Reproduce the following data word for word, leaving every line unchanged.
=== DATA LISTING ===
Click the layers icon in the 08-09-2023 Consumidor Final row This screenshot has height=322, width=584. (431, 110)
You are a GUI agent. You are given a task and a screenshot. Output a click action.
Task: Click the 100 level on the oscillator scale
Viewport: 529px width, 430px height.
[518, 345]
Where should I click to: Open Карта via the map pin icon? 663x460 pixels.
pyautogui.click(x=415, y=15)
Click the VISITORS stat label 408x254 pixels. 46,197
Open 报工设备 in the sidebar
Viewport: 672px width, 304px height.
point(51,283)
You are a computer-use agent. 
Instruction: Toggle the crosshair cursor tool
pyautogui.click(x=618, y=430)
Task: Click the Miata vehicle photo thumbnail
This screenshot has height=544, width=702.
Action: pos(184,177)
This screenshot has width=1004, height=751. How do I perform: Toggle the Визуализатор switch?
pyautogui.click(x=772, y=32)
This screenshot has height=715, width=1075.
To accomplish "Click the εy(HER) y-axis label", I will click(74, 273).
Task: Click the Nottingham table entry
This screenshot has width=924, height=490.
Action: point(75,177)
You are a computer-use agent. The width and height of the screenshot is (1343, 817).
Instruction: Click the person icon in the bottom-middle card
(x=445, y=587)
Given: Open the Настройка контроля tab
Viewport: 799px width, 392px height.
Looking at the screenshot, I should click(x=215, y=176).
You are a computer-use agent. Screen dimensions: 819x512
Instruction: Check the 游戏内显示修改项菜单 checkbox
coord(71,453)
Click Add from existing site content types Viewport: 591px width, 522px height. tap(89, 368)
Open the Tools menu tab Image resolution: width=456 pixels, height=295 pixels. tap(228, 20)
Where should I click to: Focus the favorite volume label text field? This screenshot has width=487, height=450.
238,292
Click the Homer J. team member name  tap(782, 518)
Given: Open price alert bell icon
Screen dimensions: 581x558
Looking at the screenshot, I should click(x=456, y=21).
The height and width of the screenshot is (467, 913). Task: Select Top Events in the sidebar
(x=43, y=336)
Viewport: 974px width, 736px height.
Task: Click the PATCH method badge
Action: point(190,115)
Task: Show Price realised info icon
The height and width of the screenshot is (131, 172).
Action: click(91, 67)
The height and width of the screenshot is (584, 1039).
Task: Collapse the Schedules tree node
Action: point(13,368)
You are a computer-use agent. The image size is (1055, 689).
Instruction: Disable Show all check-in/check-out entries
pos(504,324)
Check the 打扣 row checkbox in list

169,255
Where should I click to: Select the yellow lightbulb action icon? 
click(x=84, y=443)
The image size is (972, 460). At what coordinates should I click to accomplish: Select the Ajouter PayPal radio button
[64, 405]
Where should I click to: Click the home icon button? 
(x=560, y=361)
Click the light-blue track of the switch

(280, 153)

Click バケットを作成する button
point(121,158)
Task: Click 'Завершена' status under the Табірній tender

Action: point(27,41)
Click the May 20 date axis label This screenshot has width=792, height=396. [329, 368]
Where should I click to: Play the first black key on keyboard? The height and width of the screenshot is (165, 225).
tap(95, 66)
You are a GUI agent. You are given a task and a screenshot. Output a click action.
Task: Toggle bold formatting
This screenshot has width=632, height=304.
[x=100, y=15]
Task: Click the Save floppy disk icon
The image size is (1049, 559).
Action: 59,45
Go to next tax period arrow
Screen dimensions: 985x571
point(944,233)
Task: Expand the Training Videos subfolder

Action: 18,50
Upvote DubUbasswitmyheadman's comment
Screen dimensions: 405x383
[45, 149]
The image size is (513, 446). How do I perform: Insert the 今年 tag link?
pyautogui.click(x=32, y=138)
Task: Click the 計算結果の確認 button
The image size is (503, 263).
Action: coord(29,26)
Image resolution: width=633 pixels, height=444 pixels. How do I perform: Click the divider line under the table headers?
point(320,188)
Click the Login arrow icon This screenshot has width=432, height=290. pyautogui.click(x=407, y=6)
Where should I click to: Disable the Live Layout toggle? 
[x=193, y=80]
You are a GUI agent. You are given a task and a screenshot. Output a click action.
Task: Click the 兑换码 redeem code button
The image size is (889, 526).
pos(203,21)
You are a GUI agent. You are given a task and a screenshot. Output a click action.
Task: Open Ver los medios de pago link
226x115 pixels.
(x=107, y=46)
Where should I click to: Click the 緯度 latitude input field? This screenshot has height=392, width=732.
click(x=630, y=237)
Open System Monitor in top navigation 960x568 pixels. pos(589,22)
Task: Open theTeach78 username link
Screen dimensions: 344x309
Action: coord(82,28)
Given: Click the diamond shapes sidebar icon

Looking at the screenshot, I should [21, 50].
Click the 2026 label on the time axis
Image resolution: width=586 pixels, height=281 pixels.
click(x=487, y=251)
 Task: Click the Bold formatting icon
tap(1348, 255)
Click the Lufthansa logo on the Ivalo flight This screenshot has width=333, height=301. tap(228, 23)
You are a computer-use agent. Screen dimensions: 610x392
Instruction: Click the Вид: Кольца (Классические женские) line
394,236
===
▸ RESULT OF THIS TASK
Click the layers icon in the 08-09-2023 Consumidor Final row This screenshot has height=322, width=584. (431, 110)
You are a GUI agent. You are given a task and a screenshot. Output a click action.
Task: Click the 100 level on the oscillator scale
Viewport: 529px width, 430px height.
[518, 345]
Where should I click to: Open Карта via the map pin icon? 663x460 pixels.
pyautogui.click(x=415, y=15)
Click the VISITORS stat label 408x254 pixels. 46,197
Open 报工设备 in the sidebar
Viewport: 672px width, 304px height.
point(51,283)
You are a computer-use agent. 
Instruction: Toggle the crosshair cursor tool
pyautogui.click(x=618, y=430)
Task: Click the Miata vehicle photo thumbnail
This screenshot has height=544, width=702.
Action: pos(184,177)
This screenshot has width=1004, height=751. How do I perform: Toggle the Визуализатор switch?
pyautogui.click(x=772, y=32)
This screenshot has height=715, width=1075.
To accomplish "Click the εy(HER) y-axis label", I will click(74, 273).
Task: Click the Nottingham table entry
This screenshot has width=924, height=490.
Action: point(75,177)
You are a computer-use agent. The width and height of the screenshot is (1343, 817).
Instruction: Click the person icon in the bottom-middle card
(x=445, y=587)
Given: Open the Настройка контроля tab
Viewport: 799px width, 392px height.
Looking at the screenshot, I should click(x=215, y=176).
You are a computer-use agent. Screen dimensions: 819x512
Instruction: Check the 游戏内显示修改项菜单 checkbox
coord(71,453)
Click Add from existing site content types Viewport: 591px width, 522px height. tap(89, 368)
Open the Tools menu tab Image resolution: width=456 pixels, height=295 pixels. tap(228, 20)
Where should I click to: Focus the favorite volume label text field? This screenshot has width=487, height=450.
238,292
Click the Homer J. team member name  tap(782, 518)
Given: Open price alert bell icon
Screen dimensions: 581x558
Looking at the screenshot, I should click(x=456, y=21).
The height and width of the screenshot is (467, 913). Task: Select Top Events in the sidebar
(x=43, y=336)
Viewport: 974px width, 736px height.
Task: Click the PATCH method badge
Action: point(190,115)
Task: Show Price realised info icon
The height and width of the screenshot is (131, 172).
Action: click(91, 67)
The height and width of the screenshot is (584, 1039).
Task: Collapse the Schedules tree node
Action: point(13,368)
You are a computer-use agent. The image size is (1055, 689).
Instruction: Disable Show all check-in/check-out entries
pos(504,324)
Check the 打扣 row checkbox in list

169,255
Where should I click to: Select the yellow lightbulb action icon? 
click(x=84, y=443)
The image size is (972, 460). At what coordinates should I click to accomplish: Select the Ajouter PayPal radio button
[64, 405]
Where should I click to: Click the home icon button? 
(x=560, y=361)
Click the light-blue track of the switch

(280, 153)

Click バケットを作成する button
point(121,158)
Task: Click 'Завершена' status under the Табірній tender

Action: point(27,41)
Click the May 20 date axis label This screenshot has width=792, height=396. [329, 368]
Where should I click to: Play the first black key on keyboard? The height and width of the screenshot is (165, 225).
tap(95, 66)
You are a GUI agent. You are given a task and a screenshot. Output a click action.
Task: Toggle bold formatting
This screenshot has width=632, height=304.
[x=100, y=15]
Task: Click the Save floppy disk icon
The image size is (1049, 559).
Action: 59,45
Go to next tax period arrow
Screen dimensions: 985x571
point(944,233)
Task: Expand the Training Videos subfolder

Action: 18,50
Upvote DubUbasswitmyheadman's comment
Screen dimensions: 405x383
[45, 149]
The image size is (513, 446). How do I perform: Insert the 今年 tag link?
pyautogui.click(x=32, y=138)
Task: Click the 計算結果の確認 button
The image size is (503, 263).
Action: coord(29,26)
Image resolution: width=633 pixels, height=444 pixels. How do I perform: Click the divider line under the table headers?
point(320,188)
Click the Login arrow icon This screenshot has width=432, height=290. pyautogui.click(x=407, y=6)
Where should I click to: Disable the Live Layout toggle? 
[x=193, y=80]
You are a GUI agent. You are given a task and a screenshot. Output a click action.
Task: Click the 兑换码 redeem code button
The image size is (889, 526).
pos(203,21)
You are a GUI agent. You are given a task and a screenshot. Output a click action.
Task: Open Ver los medios de pago link
226x115 pixels.
(x=107, y=46)
Where should I click to: Click the 緯度 latitude input field? This screenshot has height=392, width=732.
click(x=630, y=237)
Open System Monitor in top navigation 960x568 pixels. pos(589,22)
Task: Open theTeach78 username link
Screen dimensions: 344x309
Action: coord(82,28)
Given: Click the diamond shapes sidebar icon

Looking at the screenshot, I should [21, 50].
Click the 2026 label on the time axis
Image resolution: width=586 pixels, height=281 pixels.
click(x=487, y=251)
 Task: Click the Bold formatting icon
tap(1348, 255)
Click the Lufthansa logo on the Ivalo flight This screenshot has width=333, height=301. tap(228, 23)
You are a computer-use agent. Screen dimensions: 610x392
Instruction: Click the Вид: Кольца (Классические женские) line
394,236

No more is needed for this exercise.